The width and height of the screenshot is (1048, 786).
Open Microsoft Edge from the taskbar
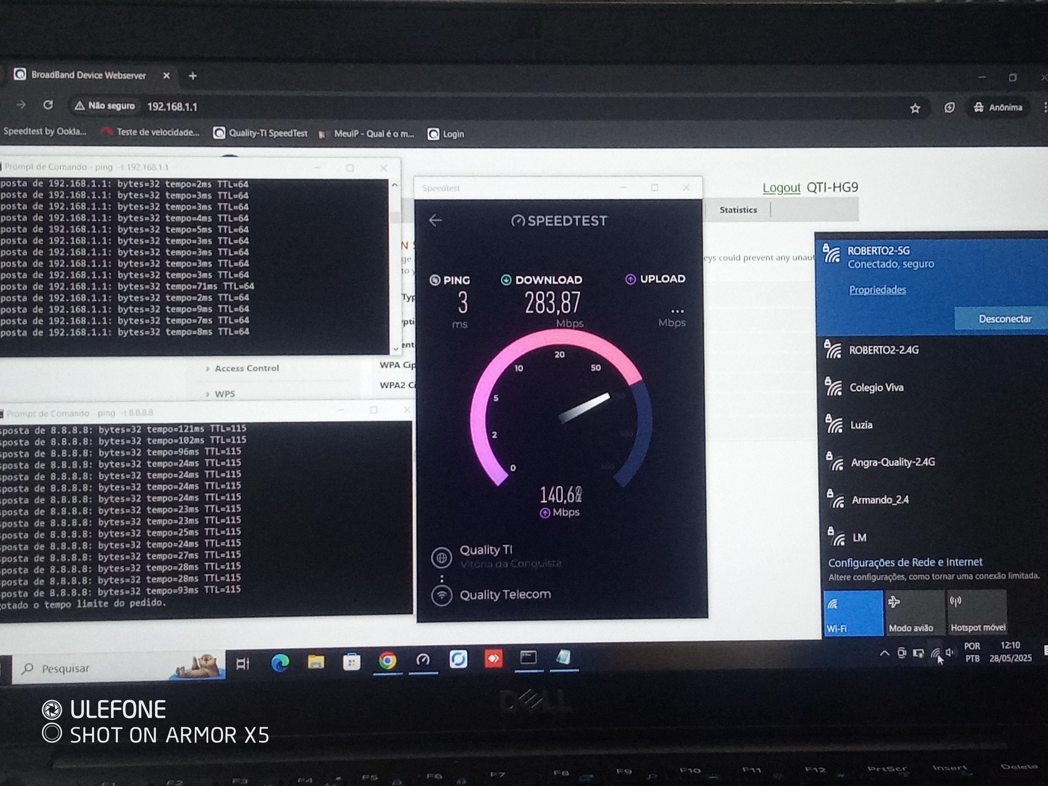point(280,662)
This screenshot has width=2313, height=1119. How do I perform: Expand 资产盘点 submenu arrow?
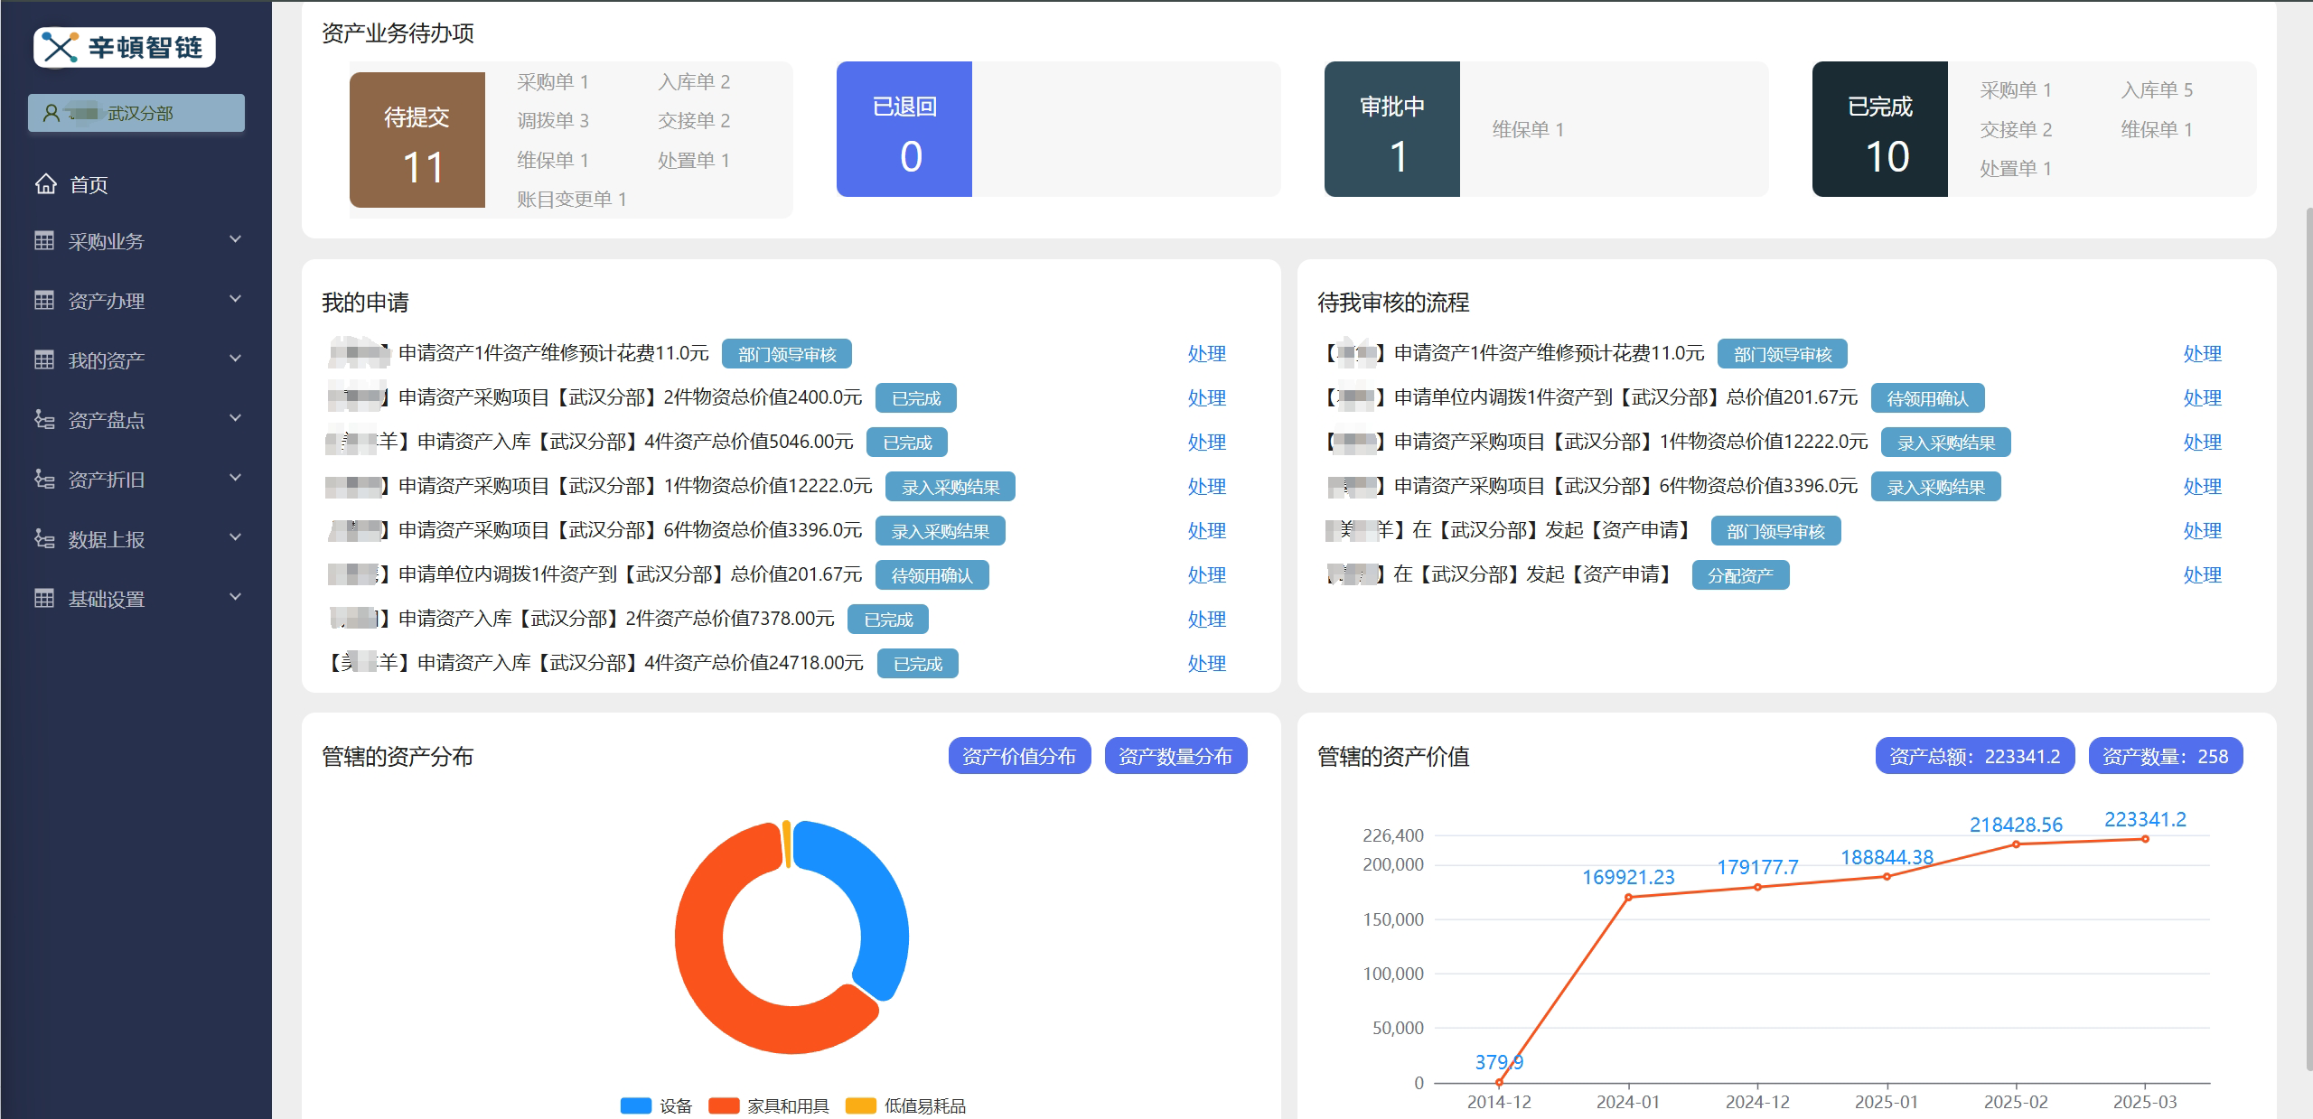(236, 418)
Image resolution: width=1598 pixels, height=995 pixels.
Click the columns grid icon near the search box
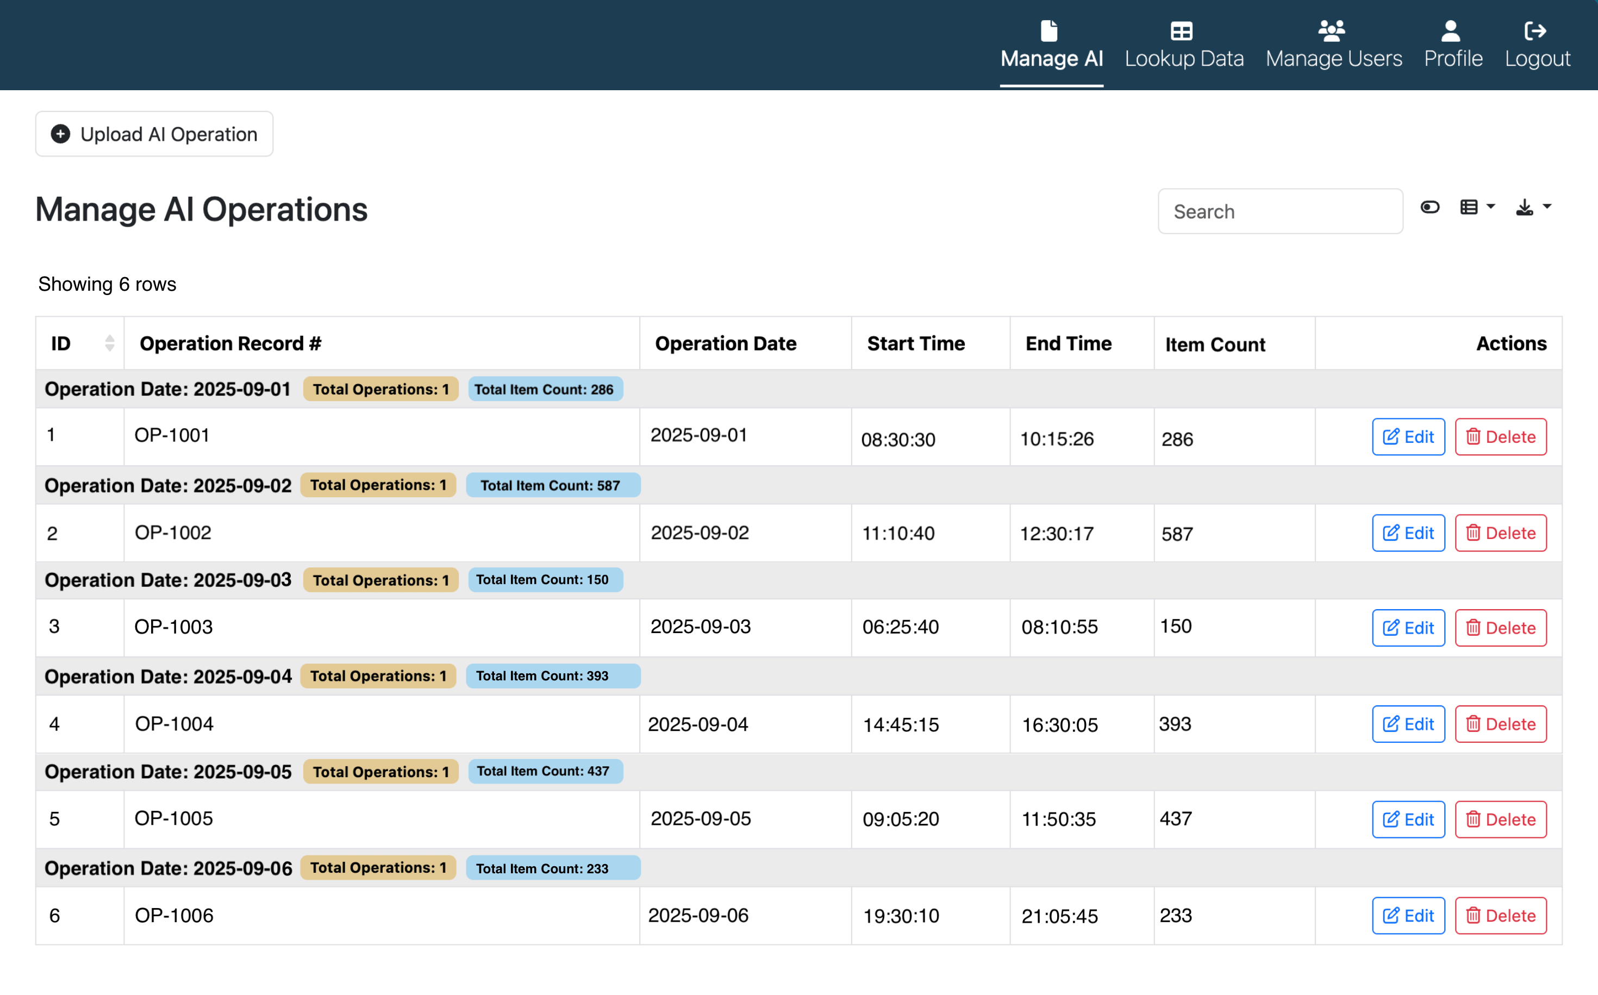(1470, 207)
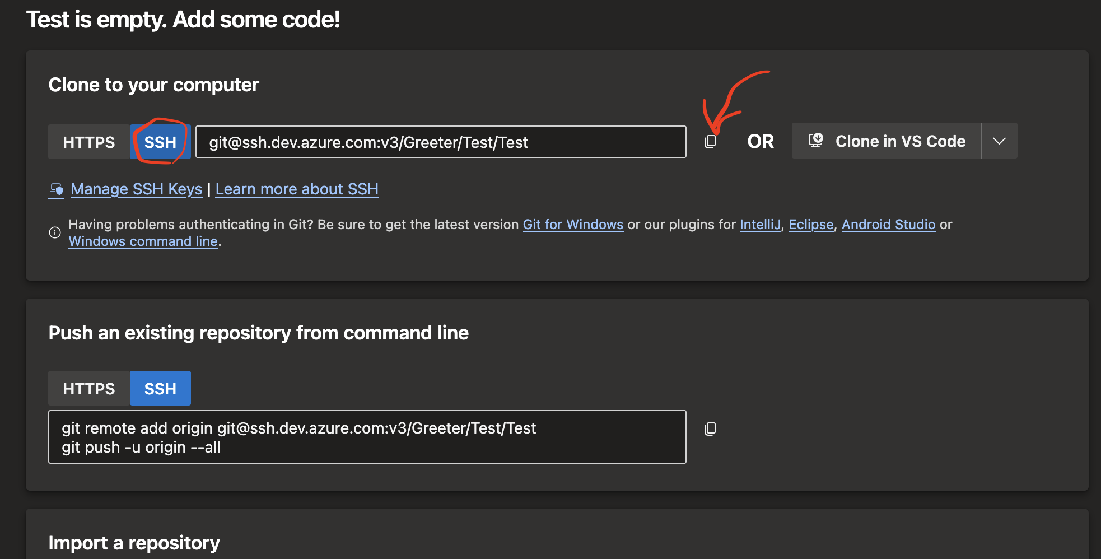The image size is (1101, 559).
Task: Click the info icon about Git authentication problems
Action: point(54,232)
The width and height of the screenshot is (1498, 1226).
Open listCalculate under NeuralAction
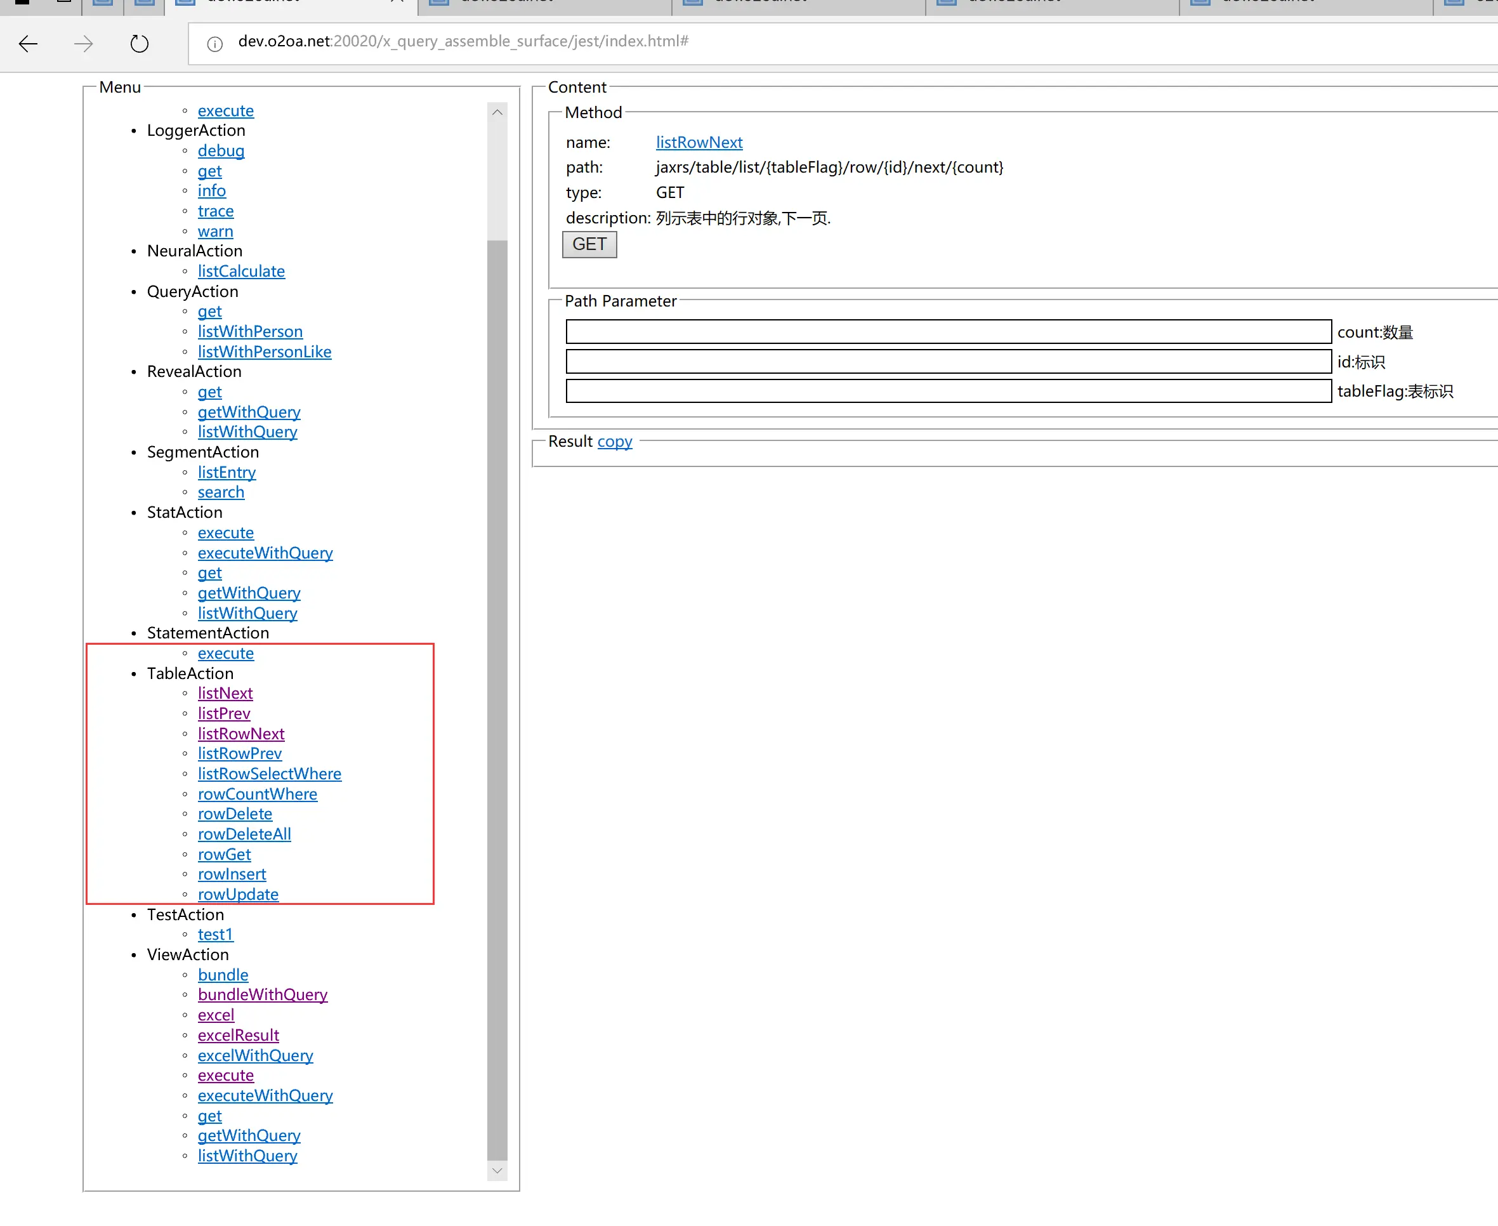click(x=241, y=271)
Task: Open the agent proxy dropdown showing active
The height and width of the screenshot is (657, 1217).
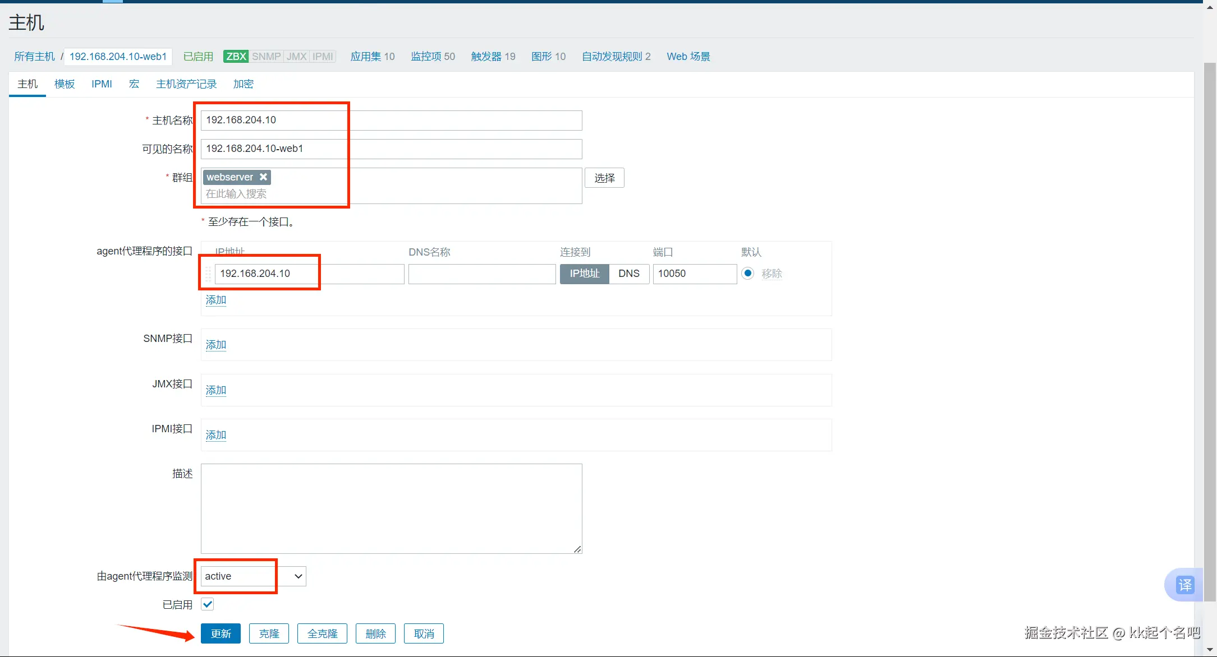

Assignment: Set down every record word for word and leave out the pictures.

Reply to the task:
The width and height of the screenshot is (1048, 786).
Open Microsoft Edge from the taskbar
point(280,662)
This screenshot has width=2313, height=1119. How do I perform: Expand 资产盘点 submenu arrow?
(236, 418)
Image resolution: width=1598 pixels, height=995 pixels.
Click the columns grid icon near the search box
(1470, 207)
The image size is (1101, 559).
Task: Click the info icon about Git authentication problems
Action: point(54,232)
The width and height of the screenshot is (1498, 1226).
Open listCalculate under NeuralAction
click(x=241, y=271)
Task: Open the agent proxy dropdown showing active
The height and width of the screenshot is (657, 1217).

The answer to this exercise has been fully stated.